Why is it that we all assume that we aren't meant to do missions (or other paid ministry, for that matter)? We expect God to come down on a glowing cloud and announce, in a loud, clear voice, "You need to go to the southeast coast of Belize and teach small children about Me using music and funny voices." It doesn't take much faith to obey that. I was looking for a similar experience when we first considered missions, but I don't think that God uses those methods all too often.
Maybe I should tell you how we were "called" to go overseas. When I was seventeen, I realized that the man that God had planned for me was going to be a minister. I'd fought such a calling my whole life, so I wasn't thrilled at first. It grew on me over time, though. I love being a minister's wife now, and I couldn't imagine any other life.
A little over a year ago, Edwin and I realized that God was working on us. We knew that He had another job for us to do. We were very happy where we were in Kentucky.
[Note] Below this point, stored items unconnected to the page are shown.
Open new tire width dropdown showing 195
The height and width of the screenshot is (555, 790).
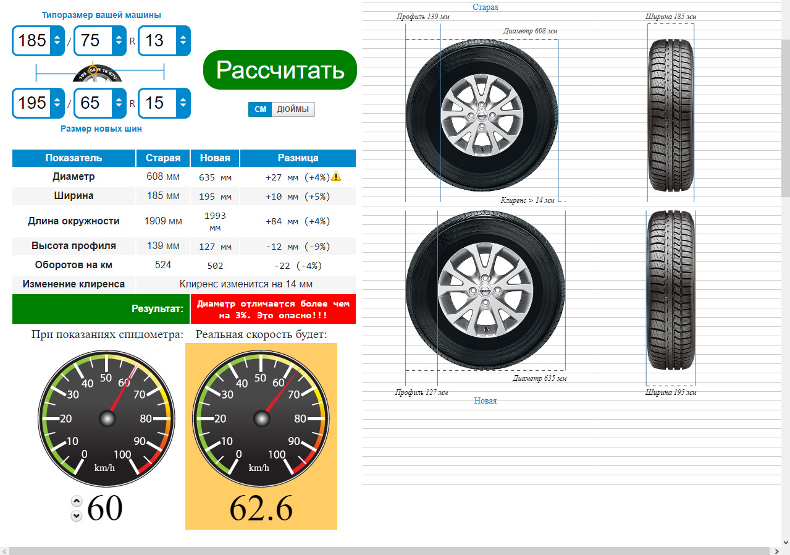pos(39,103)
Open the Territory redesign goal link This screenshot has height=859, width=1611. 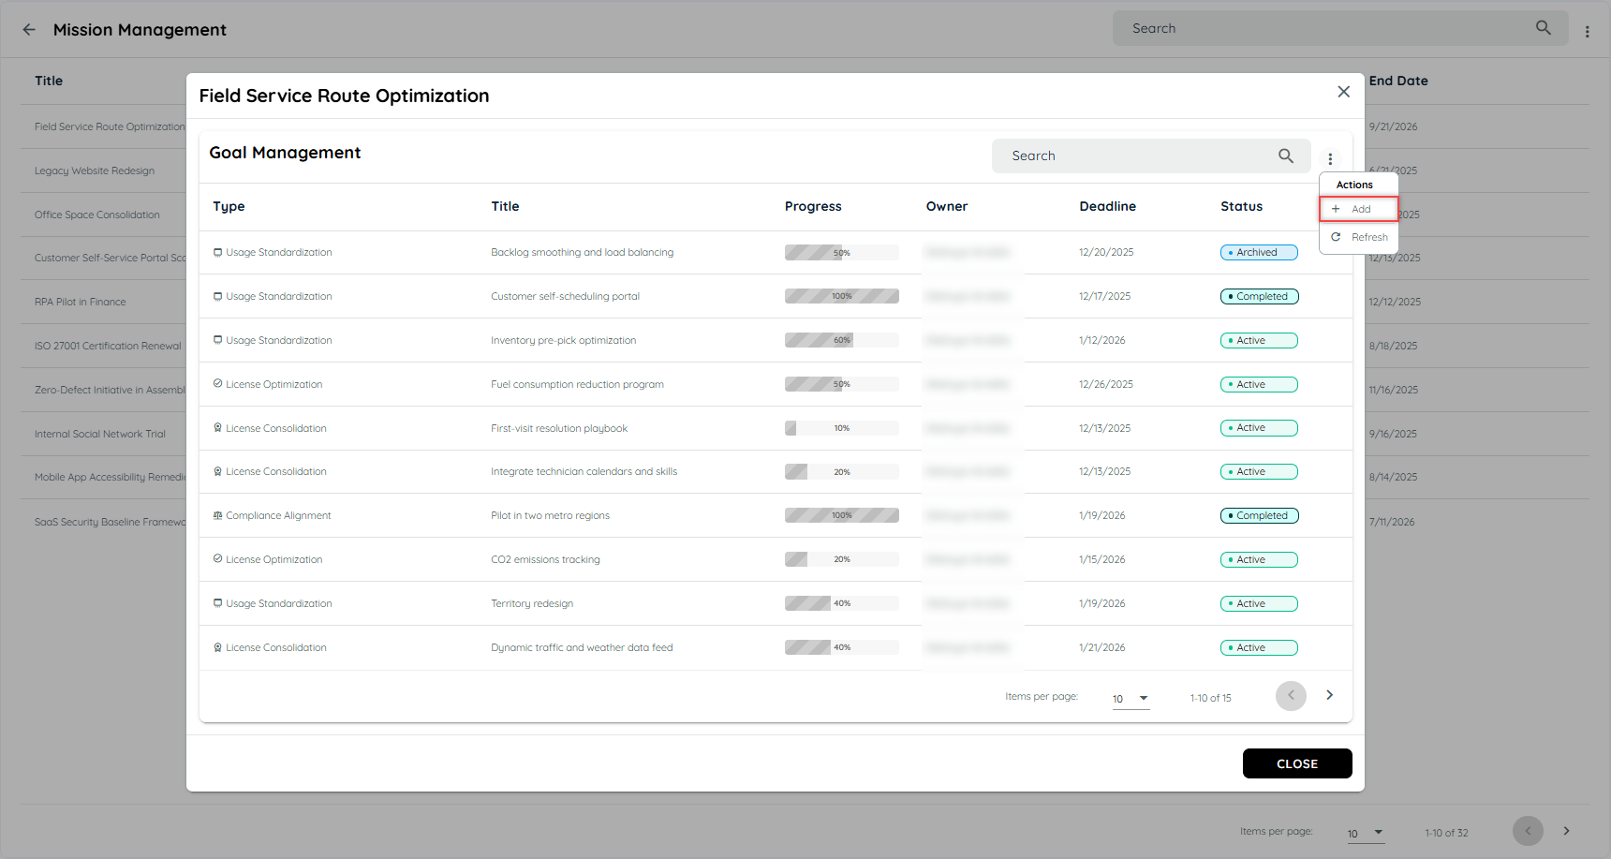click(x=532, y=603)
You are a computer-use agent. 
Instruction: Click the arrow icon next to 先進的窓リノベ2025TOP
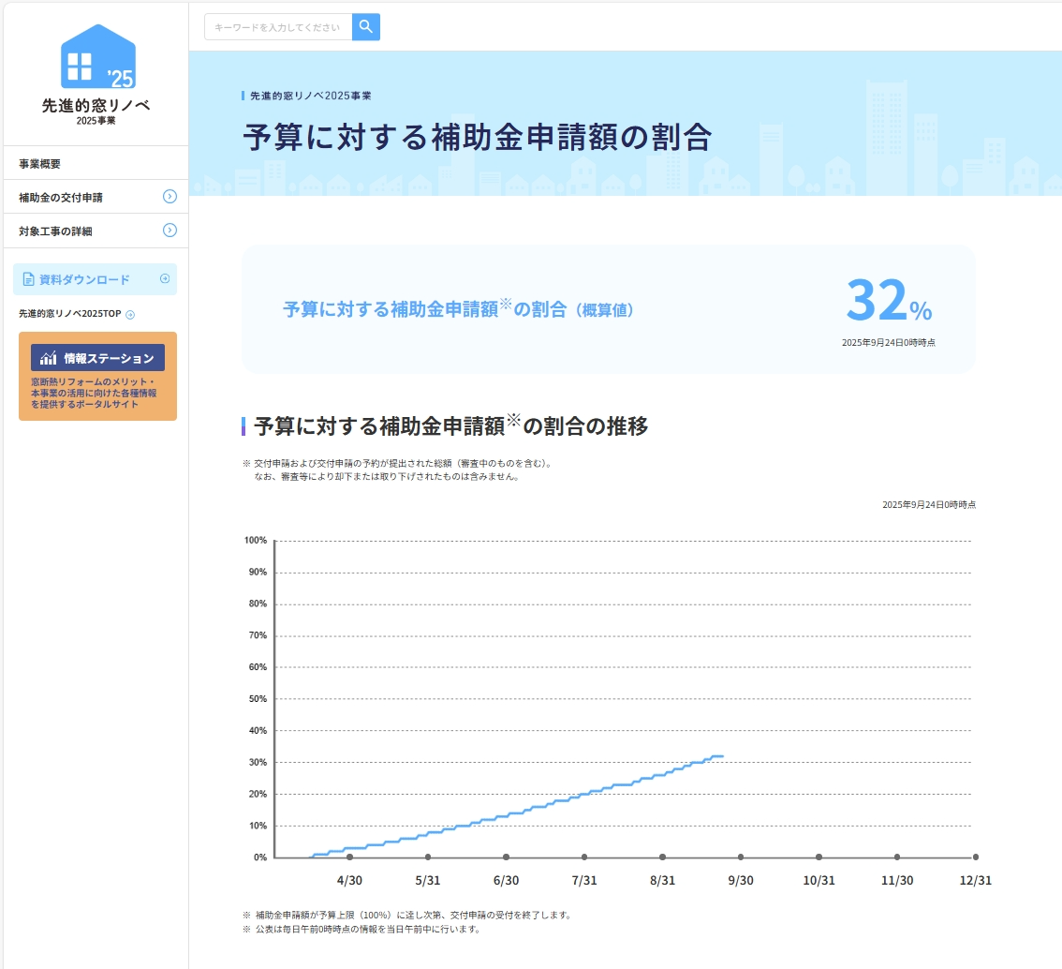130,315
We loved our church (and we still love them, despite the distance), and there wasn't an issue in the church that caused us to leave (just to make sure that is perfectly clear). We just knew that we had a job to do elsewhere.
We'd always figured that after Kentucky, we would move closer to home. We started looking for jobs in Alabama, Georgia, Mississippi, and Florida (I was cheering for Florida). We saw various jobs, and Edwin applied to some of them, but nothing "felt right". I'm not big on feelings. I don't trust them, but we are spiritual beings, and this feeling had to do with our spirits and the Spirit of God. It was a spiritual discomfort that kept us looking.
Edwin told me after a few weeks that he really wanted to leave the Bible Belt. I wasn't totally thrilled. I was really looking forward to being closer to my family, but Edwin is my primary family, along with the girls. I found some jobs in places like Las Vegas and the NorthWest. Nothing came of them.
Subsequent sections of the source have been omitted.